Del Barrio and Alexander Can’t Quite Believe They Get to Make “Star Trek” and Television History

One of the benefits of participating so extensively in the creation of Adira and Gray is that Del Barrio and Alexander get to help shape directly how audiences will perceive non-binary and trans characters — in some cases, for the first time ever. The opportunity is not lost on either of them.

“It’s really scary,” Del Barrio says with a nervous laugh. “If there had been a character like this for me when I was little, it would have changed my life — but having that knowledge, and thinking that maybe this character could be that to some other person, is sort of terrifying. I’ve had to just try to calm myself down and just make the decision that I’m going to make this character’s lived experience with their gender as close to my own as possible. Because I want it to ring truthfully whatever I may be going through, and you know, if my if my process is challenging and messy, then it’s going to be challenging and messy, and that’s fine.”

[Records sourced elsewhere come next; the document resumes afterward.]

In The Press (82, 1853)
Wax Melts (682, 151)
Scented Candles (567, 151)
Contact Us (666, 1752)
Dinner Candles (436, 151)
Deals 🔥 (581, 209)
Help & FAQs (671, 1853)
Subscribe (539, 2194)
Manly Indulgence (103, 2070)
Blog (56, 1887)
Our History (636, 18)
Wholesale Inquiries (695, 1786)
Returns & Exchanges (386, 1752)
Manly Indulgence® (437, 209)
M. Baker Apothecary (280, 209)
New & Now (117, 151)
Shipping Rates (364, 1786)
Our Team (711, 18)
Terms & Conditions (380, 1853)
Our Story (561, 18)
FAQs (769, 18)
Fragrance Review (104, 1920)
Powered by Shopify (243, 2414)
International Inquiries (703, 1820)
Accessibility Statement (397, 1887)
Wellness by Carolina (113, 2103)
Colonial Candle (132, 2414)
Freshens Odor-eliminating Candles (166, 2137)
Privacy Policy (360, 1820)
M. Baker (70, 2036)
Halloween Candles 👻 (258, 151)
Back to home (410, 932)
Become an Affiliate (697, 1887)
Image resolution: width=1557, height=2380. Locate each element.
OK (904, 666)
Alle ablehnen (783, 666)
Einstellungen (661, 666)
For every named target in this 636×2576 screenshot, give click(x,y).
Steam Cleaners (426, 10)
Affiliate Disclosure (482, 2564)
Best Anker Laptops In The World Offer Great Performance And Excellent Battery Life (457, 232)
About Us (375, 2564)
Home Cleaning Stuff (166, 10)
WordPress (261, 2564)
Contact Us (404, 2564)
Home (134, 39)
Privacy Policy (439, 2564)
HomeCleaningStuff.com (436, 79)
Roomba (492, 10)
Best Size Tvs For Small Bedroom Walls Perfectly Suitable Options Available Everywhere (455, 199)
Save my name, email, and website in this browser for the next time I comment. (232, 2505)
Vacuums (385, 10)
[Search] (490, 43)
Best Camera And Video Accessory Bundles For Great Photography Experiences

What is particularly gratifying is that because they’re both on the show, neither actor has to shoulder the burden of representing the vast scope of gender identity by themselves. “The fact that it there’s me and Ian — we’re very different people, but we’re together on this screen,” Del Barrio says. “That by itself is crazy and wonderful because you are getting to two types of representation. You are getting shown a spectrum.”

“I think trans joy, trans power, and trans love deserves to be in the mainstream, in the spotlight,” Alexander says. “It brings me so much joy to be able to have such a nuanced, strong and confident, and self-assured character. For all the trans teens out there to finally see themselves represented in a franchise is amazing. That’s going to really, really help so many people.”